- **Set task**: From the blog post on shale gas exploration in northern Poland, copy out word for word the passage starting at "Shale gas exploration, or" and ending at "their agrarian livelihoods.".

- **Provided text**:
LSE - Small Logo
LSE - Small Logo

Blog Admin

October 12th, 2012

In northern Poland, villagers are struggling against shale gas exploration that threatens to transform their lands and livelihoods.

1 comment | 1 shares

Estimated reading time: 5 minutes

Blog Admin

October 12th, 2012

In northern Poland, villagers are struggling against shale gas exploration that threatens to transform their lands and livelihoods.

1 comment | 1 shares

Estimated reading time: 5 minutes

Shale gas exploration, or ‘fracking’, is on the rise, and is not without controversy with many concerned about its potential for environmental damage. In northern Poland, gas and oil exploration companies are increasingly making use of the technique with the full support of the government. Edyta Materka looks at the response of local villagers and Kashubians – a Polish-German ethnic group – who are forming coalitions and pressure groups to challenge the exploitation of their ethnic lands and the threat to their agrarian livelihoods.

- **Recorded information**:
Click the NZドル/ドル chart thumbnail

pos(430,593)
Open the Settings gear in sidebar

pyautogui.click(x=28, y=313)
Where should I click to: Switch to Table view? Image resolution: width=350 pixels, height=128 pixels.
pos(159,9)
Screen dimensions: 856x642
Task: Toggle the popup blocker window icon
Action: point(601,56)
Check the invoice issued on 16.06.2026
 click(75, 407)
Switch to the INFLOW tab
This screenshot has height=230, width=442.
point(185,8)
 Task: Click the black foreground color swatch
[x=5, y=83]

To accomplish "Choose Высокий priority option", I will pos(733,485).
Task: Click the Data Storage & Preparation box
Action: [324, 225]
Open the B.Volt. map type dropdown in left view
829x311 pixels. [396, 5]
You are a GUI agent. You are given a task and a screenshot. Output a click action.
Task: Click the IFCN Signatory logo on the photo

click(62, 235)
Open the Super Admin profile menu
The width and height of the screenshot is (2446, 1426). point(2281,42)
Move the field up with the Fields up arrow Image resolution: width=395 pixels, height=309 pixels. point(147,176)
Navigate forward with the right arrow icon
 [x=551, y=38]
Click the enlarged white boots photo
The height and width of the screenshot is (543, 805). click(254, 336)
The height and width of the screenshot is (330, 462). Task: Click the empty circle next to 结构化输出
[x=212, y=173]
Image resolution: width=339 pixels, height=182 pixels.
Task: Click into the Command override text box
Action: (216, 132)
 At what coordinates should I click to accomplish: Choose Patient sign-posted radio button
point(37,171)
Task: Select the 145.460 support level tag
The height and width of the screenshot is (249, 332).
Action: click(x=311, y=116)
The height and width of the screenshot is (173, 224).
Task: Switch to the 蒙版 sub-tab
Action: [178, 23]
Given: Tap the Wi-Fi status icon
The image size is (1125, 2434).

- **Completed task**:
Shale gas exploration, or ‘fracking’, is on the rise, and is not without controversy with many concerned about its potential for environmental damage. In northern Poland, gas and oil exploration companies are increasingly making use of the technique with the full support of the government. Edyta Materka looks at the response of local villagers and Kashubians – a Polish-German ethnic group – who are forming coalitions and pressure groups to challenge the exploitation of their ethnic lands and the threat to their agrarian livelihoods.